Billy Smith, with the Fu Manalmost

Earlier in the month of Movember, Backhand Shelf began to re-purpose Scott Lewis‘ collection of Hockey’s Best Mustaches, for obvious reasons. These men deserve some recognition for their excellent cookie dusters. Here’s Part One of the list, with Part Two below. There’s still another one to come!

Jacques Martin

Owns a burlesque hall.

Glenn “Chico” Resch

Attends burlesque shows.

Nigel Dawes

Is confused by the word “burlesque.”

Gaston Gingras

Dates a burlesque dancer.

Jay Miller

Describes his mustache as “burly,” or “burly-esque.”

Jeff Odgers

Okay, enough burlesque jokes.

Odgers uses his mustache the way ants use their pinchers though, for real. Doesn’t need his hands to eat.

Gilbert Perreault

His gloves like his mustache so much, they’re trying to climb his arms to get closer to it.

Rick Kehoe

Oh man, if I had that ‘stache I’d twist the shit out of it.

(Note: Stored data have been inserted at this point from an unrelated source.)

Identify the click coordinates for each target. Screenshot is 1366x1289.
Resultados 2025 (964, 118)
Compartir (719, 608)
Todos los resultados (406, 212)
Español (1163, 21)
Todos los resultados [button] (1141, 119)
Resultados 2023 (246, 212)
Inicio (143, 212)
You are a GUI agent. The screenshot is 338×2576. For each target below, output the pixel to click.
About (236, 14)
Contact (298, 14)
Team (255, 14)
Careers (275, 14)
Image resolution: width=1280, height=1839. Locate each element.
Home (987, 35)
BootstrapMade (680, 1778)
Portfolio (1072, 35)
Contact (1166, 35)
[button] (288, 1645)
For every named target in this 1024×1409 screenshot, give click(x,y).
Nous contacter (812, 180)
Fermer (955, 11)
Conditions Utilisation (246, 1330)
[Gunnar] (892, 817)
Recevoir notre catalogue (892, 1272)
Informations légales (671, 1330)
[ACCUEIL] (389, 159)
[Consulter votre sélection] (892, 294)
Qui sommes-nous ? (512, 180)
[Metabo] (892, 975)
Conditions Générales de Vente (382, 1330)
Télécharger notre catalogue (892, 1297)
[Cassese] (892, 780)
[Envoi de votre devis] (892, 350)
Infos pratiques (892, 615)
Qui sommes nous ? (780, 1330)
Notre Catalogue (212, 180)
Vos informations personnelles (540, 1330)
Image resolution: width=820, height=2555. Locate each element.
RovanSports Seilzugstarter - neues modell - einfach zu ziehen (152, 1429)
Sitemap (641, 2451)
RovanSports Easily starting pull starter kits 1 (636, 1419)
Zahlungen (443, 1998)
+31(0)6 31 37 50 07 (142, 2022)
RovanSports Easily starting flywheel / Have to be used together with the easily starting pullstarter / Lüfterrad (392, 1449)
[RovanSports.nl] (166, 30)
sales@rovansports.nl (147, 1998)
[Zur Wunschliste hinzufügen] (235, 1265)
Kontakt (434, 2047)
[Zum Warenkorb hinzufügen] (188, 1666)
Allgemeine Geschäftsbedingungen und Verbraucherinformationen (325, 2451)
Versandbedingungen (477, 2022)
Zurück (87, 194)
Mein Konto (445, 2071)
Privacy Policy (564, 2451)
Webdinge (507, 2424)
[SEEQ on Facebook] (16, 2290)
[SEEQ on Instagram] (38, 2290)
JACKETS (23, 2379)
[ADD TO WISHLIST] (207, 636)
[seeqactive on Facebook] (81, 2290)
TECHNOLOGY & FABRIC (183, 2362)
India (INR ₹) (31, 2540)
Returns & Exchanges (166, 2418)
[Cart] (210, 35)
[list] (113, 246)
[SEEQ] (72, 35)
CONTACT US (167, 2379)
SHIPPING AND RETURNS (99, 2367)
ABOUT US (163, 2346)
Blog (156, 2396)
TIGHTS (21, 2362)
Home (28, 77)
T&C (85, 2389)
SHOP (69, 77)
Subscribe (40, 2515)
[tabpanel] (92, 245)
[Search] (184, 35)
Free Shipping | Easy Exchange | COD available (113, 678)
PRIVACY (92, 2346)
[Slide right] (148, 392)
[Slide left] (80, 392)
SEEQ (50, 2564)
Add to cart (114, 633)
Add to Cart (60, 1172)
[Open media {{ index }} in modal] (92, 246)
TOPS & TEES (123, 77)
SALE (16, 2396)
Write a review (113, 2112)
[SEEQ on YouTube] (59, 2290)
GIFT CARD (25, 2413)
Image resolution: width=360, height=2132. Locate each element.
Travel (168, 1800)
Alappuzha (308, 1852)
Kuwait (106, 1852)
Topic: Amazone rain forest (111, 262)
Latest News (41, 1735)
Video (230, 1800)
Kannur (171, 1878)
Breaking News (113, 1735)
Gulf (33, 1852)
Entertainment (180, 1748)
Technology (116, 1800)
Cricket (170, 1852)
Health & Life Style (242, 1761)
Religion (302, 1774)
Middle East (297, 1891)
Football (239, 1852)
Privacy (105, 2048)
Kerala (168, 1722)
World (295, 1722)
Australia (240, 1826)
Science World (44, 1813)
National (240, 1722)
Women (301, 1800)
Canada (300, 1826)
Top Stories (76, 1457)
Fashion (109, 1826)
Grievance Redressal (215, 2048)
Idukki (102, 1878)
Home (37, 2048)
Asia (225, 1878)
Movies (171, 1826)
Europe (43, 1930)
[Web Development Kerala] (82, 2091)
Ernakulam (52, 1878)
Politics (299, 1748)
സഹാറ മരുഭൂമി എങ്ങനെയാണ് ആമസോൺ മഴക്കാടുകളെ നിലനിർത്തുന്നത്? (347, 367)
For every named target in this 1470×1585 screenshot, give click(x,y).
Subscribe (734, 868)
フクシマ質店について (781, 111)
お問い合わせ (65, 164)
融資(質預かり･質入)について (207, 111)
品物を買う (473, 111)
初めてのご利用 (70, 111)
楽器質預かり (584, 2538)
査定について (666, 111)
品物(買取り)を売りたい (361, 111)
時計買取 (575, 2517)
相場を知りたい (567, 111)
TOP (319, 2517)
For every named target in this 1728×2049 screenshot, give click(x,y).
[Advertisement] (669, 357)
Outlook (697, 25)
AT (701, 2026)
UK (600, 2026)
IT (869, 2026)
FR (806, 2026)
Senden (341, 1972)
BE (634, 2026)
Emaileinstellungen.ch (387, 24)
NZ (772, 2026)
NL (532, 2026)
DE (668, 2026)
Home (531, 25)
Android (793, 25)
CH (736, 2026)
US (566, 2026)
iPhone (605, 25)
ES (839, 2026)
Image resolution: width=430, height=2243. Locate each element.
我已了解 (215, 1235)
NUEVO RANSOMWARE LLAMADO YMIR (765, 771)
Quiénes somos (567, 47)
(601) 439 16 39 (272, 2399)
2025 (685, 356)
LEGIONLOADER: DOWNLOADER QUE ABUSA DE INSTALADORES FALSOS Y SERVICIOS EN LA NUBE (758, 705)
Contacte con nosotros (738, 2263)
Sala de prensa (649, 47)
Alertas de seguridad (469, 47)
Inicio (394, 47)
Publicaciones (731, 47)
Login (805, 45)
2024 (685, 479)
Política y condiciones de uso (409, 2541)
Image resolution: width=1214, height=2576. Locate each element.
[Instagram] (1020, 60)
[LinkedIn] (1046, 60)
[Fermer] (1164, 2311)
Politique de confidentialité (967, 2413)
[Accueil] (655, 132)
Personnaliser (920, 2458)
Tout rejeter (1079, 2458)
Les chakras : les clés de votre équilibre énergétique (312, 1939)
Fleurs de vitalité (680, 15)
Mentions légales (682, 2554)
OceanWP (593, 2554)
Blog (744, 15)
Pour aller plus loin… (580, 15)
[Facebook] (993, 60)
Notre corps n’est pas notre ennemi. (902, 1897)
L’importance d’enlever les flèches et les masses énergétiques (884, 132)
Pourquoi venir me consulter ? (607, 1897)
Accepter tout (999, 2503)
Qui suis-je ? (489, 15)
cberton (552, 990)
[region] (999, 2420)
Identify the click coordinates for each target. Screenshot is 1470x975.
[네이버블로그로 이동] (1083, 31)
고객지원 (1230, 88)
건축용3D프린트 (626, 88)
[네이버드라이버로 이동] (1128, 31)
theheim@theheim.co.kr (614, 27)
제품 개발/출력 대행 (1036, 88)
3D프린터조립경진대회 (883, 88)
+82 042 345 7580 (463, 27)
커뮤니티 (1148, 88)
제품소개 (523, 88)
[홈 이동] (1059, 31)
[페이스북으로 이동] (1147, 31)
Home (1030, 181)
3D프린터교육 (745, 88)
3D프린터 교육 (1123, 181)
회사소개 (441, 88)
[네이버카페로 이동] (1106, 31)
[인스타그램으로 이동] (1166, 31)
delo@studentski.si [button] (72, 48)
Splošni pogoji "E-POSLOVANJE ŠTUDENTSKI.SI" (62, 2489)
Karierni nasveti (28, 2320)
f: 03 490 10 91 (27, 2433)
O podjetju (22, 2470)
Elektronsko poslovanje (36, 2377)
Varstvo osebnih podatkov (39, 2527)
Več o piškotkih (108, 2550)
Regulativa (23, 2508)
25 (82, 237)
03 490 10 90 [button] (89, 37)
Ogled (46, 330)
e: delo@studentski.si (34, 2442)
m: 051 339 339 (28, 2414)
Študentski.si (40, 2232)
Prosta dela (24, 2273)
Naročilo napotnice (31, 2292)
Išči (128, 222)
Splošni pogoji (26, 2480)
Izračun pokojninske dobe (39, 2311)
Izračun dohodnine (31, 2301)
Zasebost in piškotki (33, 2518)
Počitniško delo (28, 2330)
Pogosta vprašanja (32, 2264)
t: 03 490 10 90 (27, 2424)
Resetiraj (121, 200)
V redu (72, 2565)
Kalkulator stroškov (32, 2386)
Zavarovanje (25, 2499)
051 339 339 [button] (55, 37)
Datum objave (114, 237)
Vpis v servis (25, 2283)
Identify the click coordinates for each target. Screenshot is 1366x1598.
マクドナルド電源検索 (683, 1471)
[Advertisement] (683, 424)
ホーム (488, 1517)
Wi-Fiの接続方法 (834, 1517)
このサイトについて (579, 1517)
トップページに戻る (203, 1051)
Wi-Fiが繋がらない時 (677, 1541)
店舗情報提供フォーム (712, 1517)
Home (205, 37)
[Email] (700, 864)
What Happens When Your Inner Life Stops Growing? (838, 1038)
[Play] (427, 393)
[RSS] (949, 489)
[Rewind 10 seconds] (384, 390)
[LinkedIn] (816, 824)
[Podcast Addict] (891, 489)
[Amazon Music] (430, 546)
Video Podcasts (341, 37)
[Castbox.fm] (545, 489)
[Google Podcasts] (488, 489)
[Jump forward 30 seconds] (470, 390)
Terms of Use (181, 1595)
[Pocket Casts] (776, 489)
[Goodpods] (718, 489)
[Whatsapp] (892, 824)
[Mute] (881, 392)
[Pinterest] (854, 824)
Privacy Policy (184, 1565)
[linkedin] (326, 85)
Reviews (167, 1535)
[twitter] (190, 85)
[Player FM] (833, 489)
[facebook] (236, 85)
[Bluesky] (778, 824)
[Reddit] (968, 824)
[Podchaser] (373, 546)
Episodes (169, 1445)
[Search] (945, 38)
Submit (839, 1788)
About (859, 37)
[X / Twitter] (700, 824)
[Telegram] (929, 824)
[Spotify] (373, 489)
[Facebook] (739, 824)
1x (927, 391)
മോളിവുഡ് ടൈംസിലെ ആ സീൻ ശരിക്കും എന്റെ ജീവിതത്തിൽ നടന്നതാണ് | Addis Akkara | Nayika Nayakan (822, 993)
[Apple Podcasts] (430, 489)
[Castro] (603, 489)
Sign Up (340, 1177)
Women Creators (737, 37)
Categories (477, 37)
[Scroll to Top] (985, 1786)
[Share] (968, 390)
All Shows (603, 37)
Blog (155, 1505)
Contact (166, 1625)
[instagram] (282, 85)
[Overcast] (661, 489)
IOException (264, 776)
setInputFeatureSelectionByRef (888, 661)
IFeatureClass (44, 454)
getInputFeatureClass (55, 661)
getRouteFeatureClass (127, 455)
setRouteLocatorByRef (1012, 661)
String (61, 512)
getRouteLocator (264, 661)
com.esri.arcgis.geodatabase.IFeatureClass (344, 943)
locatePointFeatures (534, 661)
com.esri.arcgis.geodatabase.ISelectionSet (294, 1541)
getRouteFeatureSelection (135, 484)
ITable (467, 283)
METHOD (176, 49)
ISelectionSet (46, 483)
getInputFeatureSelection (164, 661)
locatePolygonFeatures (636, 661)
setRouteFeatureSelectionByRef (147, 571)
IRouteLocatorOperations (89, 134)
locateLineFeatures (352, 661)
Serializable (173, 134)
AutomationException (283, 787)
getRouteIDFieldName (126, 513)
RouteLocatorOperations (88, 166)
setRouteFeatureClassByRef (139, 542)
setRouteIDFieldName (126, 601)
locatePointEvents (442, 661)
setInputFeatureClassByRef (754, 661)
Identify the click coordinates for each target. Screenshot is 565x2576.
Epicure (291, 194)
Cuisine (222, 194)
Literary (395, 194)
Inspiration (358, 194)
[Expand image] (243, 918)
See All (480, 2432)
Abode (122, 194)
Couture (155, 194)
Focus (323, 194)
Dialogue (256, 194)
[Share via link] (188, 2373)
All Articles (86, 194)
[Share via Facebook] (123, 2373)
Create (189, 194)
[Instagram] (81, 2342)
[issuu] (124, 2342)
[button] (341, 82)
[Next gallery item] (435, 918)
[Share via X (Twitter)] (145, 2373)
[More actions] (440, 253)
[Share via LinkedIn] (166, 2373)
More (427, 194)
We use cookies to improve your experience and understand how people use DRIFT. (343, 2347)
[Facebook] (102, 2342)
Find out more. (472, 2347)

Dave “The Hammer” Schultz and Orest Kindrachuk

I’ll opt not to comment on those moosty’s, and instead inquire as to why someone has (accurately) thrown Kindrachuk a life preserver.

Rob Ramage

Man, this picture should be a meme. Or a personal ad. Hey girl.

Rogie Vachon

The laugh at the end of the below clip? Vachon is mid-doing that.

John Wensink

Now THAT’S how you do a mustache, folks. Doubles as a strainer. So pro.